→ **Written task**
Before anything else, reproduce the passage on building software from source word for word, starting with "But how many" and going on through "web service call?".

→ **Text shown**
True stability results when presumed order and presumed disorder are balanced. A truly stable system expects the unexpected, is prepared to be disrupted, waits to be transformed.
One thing that became clear as software practices matured and self-optimized was that not being able to build a project from source in an automated fashion can bring development progress to a grinding halt, particularly as more bodies are added. Without that ability to build from source in a predictable manner, which is the predicate for any flavor of test driven development or continuous integration, the development efforts from a growing team is like so many butterfly wings each capable of unleashing storms on the unsuspecting halfway around the world.
But how many organizations dependent on a web application can reliably build their production servers from bare metal? automatically? unattended? When your application is a ‘service’ on a server, how is that fundamentally different from building a traditional application from source?
How does capacity planning change in a world where ‘Digg’ and ‘Slashdot’ are explicit goals? When Facebook can drive adoption? When adding new servers changes from a purchase order and weeks of waiting to a web service call?

→ **Information shown**

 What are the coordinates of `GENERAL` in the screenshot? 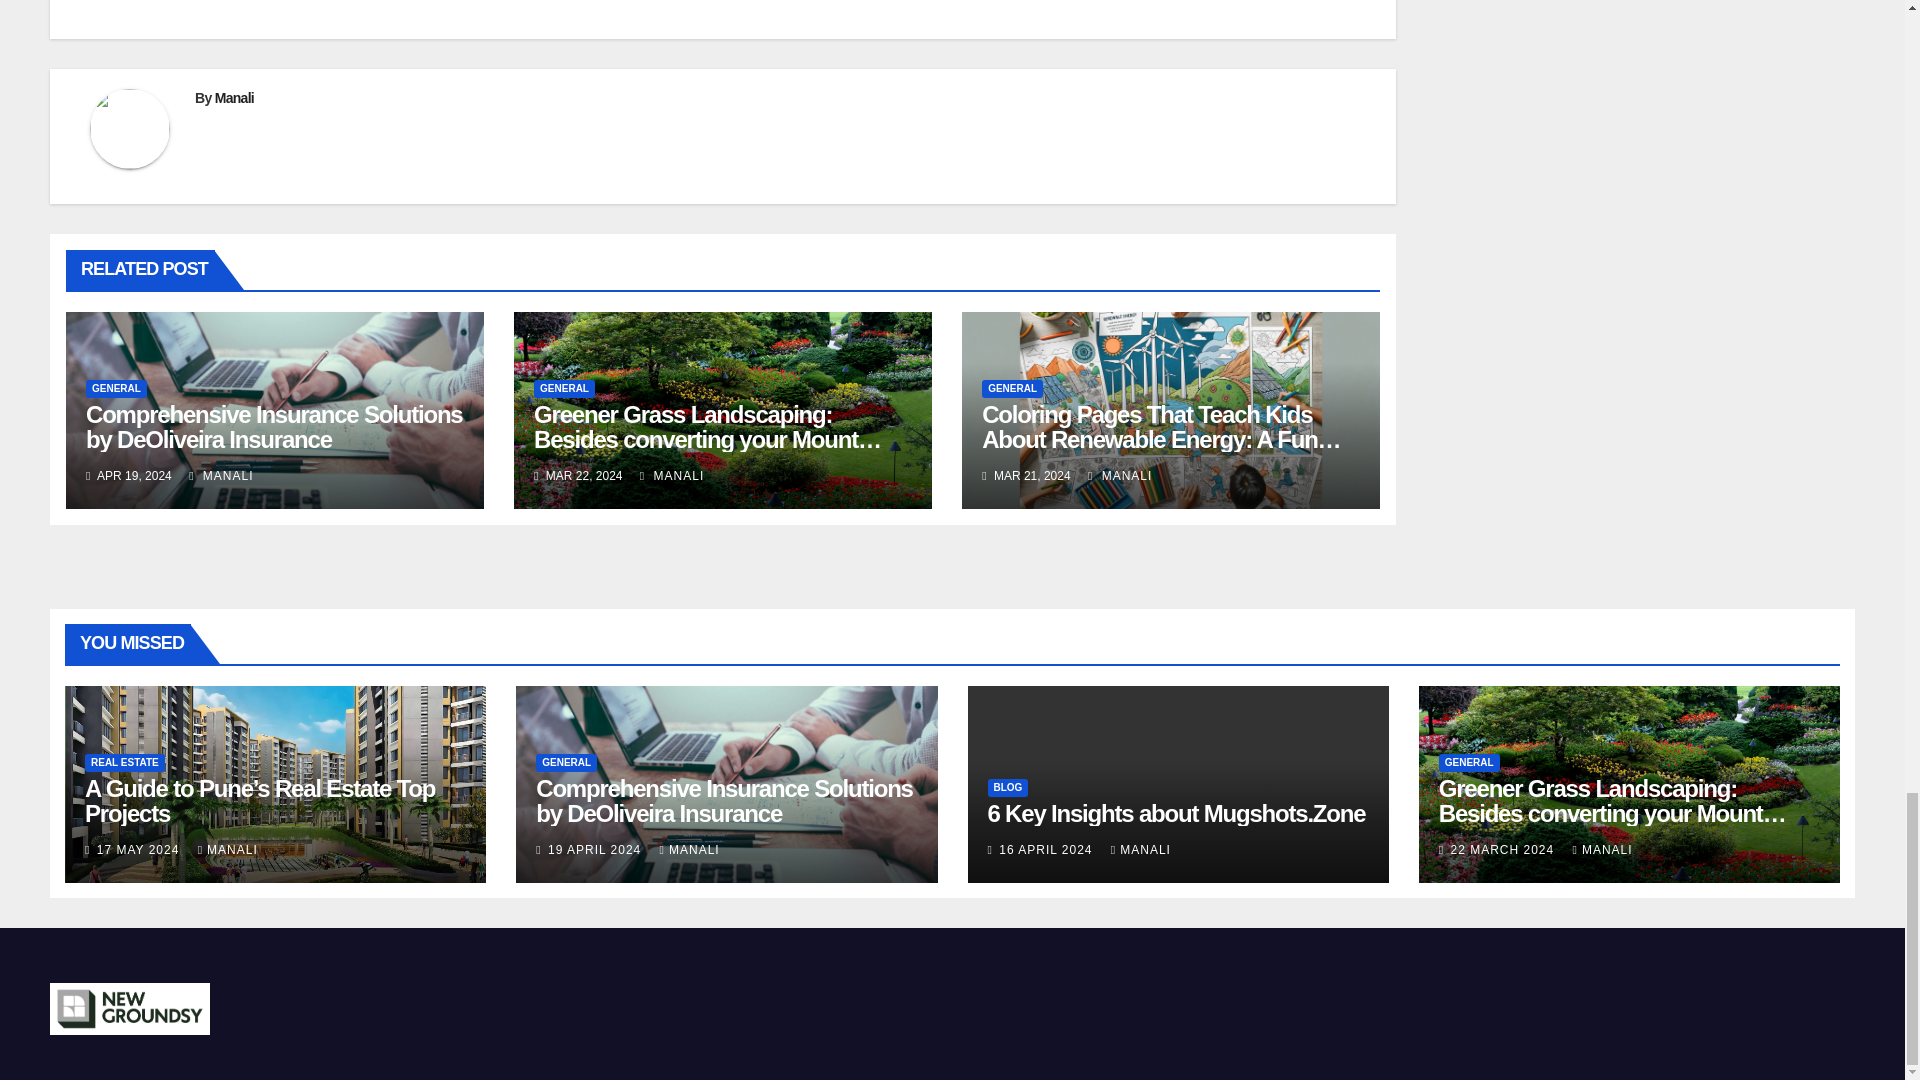 It's located at (564, 389).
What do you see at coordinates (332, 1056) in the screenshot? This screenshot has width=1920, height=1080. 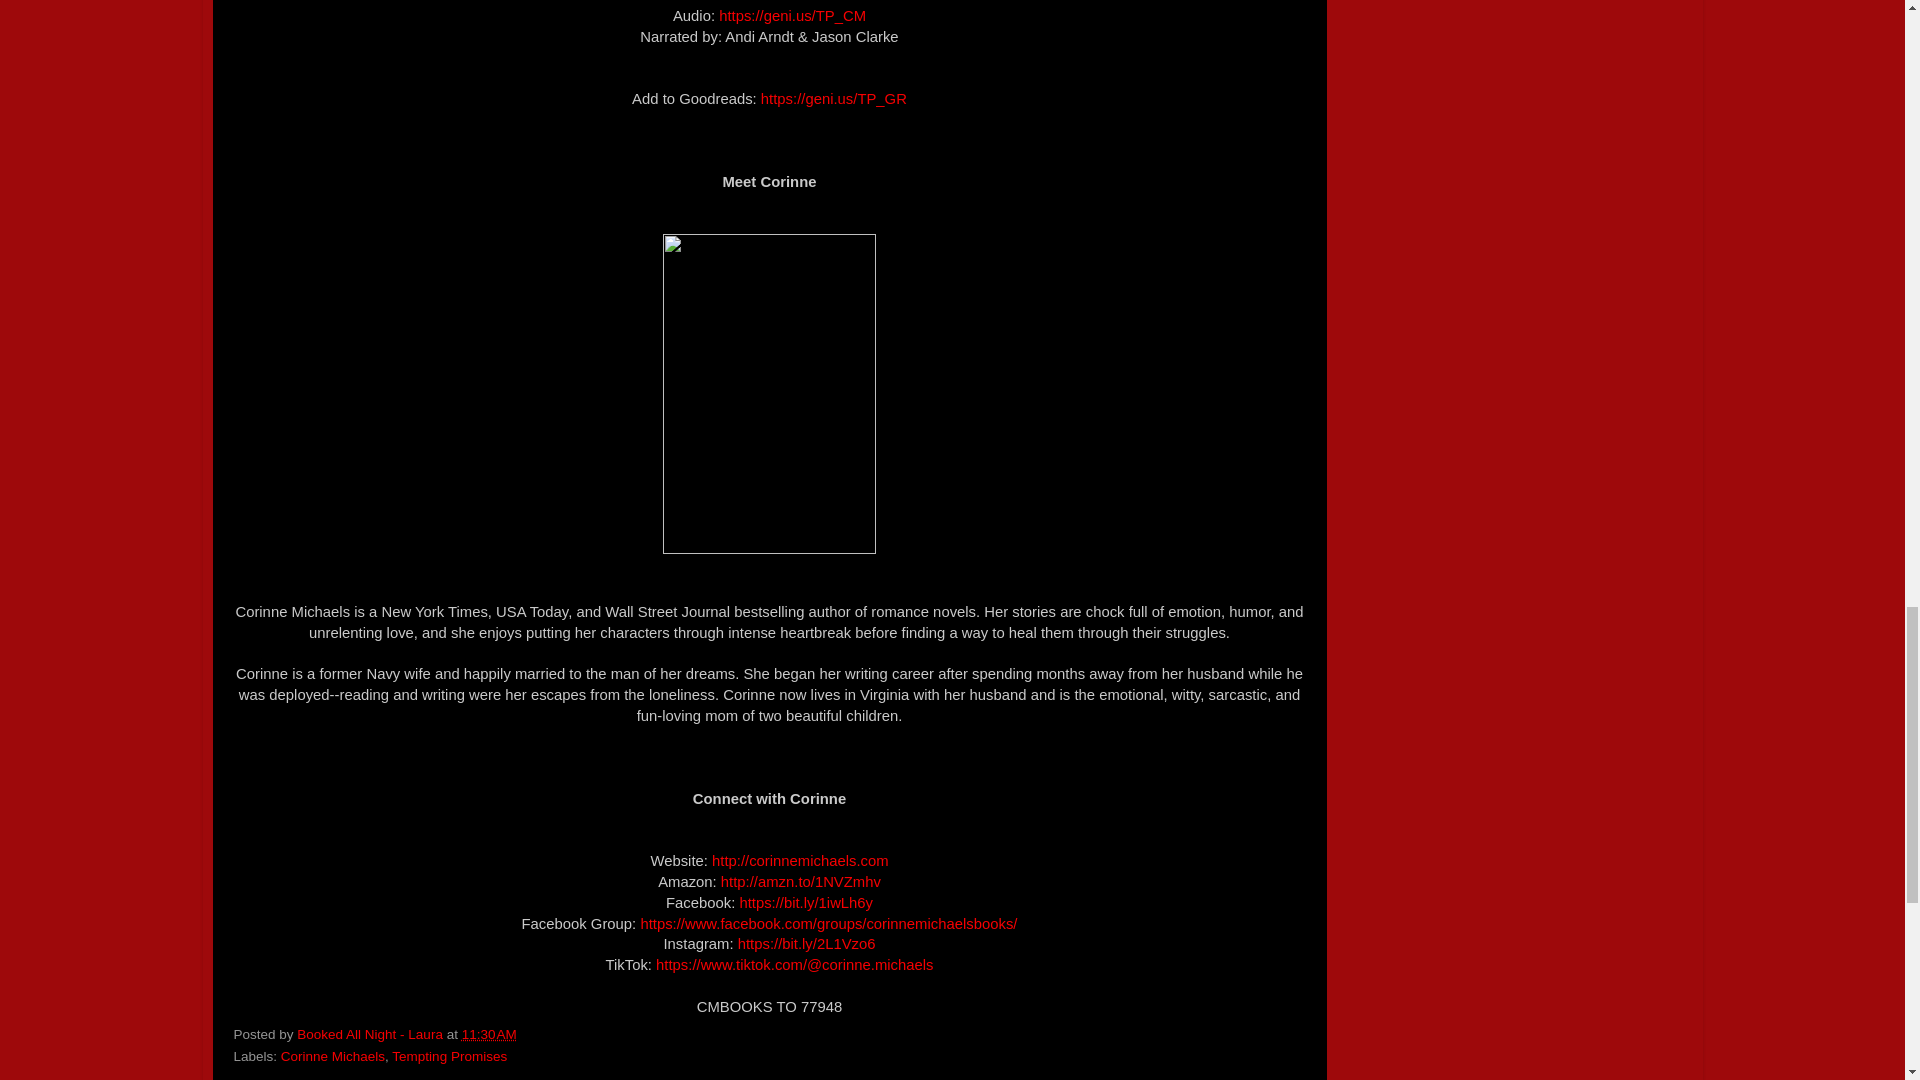 I see `Corinne Michaels` at bounding box center [332, 1056].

→ **Task response**
But how many organizations dependent on a web application can reliably build their production servers from bare metal? automatically? unattended? When your application is a ‘service’ on a server, how is that fundamentally different from building a traditional application from source?
How does capacity planning change in a world where ‘Digg’ and ‘Slashdot’ are explicit goals? When Facebook can drive adoption? When adding new servers changes from a purchase order and weeks of waiting to a web service call?